ズン、と黒い濁流の表面を、容赦なくICBMと砲弾が殴打する。群がる羽虫の群れが振り払われるように、その隊列が大きく乱れ炎が広がった。防がれた、とオペレーターの1人が呟いたが、完全に防ぐまでには至らなかったらしい。
爆炎がL.A.U.R.A.にまで達し、その人工皮膚の表面を焼いたのだ。痛みがあるのか、巨大なラウラの姿をした機械が金切り声を発する。それは稼働限界を超えた機械を強引に動かしたような軋み音にも、絶望に耐えられなくなった女性の叫びにも聞こえた。
喪失を補おうとするかのように、世界核から更に大量の無人兵器が溢れ出る。先ほどの防壁よりも分厚い陣形を敷き、次の攻撃に備える無人兵器たち。
第四波来ます、とオペレーターが告げ、四度目の集中砲火がファルリュー島を穿った。
続けて五度目の砲撃が着弾。南ラトーニウス海に浮かぶ孤島を世界地図から消し去らんばかりの無慈悲な砲撃に、海面は大きく荒れ狂う。
仕留めたか―――誰かが呟くと同時に、黒煙の中で紅い閃光が生じた。
L.A.U.R.A.が今の砲撃で大破し、爆発したのだろうか―――そんな希望を抱く者もいただろう。実際、セシリアもそうだった。今の一撃で仕留める事が出来ていれば、どれだけの人々が救われた事だろう。どれだけの死者が報われた事だろう。
しかし現実はどこまでも冷酷だった。まるで人類を嫌い、敢えて過酷な結果を突きつけているかのようで、その運命には悪意すらも感じさせる。

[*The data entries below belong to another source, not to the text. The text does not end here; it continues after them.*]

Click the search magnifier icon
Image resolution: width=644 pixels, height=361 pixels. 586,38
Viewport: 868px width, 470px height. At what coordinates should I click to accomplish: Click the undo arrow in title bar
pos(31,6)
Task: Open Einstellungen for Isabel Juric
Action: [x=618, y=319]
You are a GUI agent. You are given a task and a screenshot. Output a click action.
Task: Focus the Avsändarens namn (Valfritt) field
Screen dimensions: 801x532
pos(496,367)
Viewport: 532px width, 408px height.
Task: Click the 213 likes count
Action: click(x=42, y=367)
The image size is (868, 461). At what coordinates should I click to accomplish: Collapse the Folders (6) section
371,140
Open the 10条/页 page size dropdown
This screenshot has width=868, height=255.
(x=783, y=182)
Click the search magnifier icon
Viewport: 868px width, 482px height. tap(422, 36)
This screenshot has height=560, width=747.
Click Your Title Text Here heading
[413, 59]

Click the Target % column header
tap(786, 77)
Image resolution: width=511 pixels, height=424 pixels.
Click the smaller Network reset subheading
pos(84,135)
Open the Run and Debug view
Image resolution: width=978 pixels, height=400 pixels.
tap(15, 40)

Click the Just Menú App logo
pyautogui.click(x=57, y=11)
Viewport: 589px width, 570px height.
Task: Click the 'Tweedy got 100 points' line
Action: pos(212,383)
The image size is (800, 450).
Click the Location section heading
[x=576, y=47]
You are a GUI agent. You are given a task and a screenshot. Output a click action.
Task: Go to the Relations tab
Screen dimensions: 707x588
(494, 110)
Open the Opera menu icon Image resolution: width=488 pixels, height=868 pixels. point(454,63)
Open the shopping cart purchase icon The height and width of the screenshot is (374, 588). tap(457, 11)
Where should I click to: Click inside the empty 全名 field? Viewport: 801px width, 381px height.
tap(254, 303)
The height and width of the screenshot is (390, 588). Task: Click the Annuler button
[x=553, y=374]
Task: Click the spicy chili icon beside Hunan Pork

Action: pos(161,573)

黒煙の中で煌めいていたのは、大破炎上したL.A.U.R.A.などではなかった。
唐突に黒煙を穿ち、紅い何かが放たれる。それはミサイルや砲弾よりも遥かに速く、文字通りの光の速度で衛星軌道上に到達したかと思いきや、オペレーターが報告するよりも先にメインモニターの映像がノイズに取って代わられた。
ぶつん、と映像が途切れる。
「何事か」
「……ハーキュリーズ6、反応消失」
世界核の中央、まさに血の底から、天空の遥か彼方に浮かぶ機械の星を撃ち抜いた―――その事実を理解するのに、セシリアであっても、そしてオペレーターたちでもほんの少しの時間を要した。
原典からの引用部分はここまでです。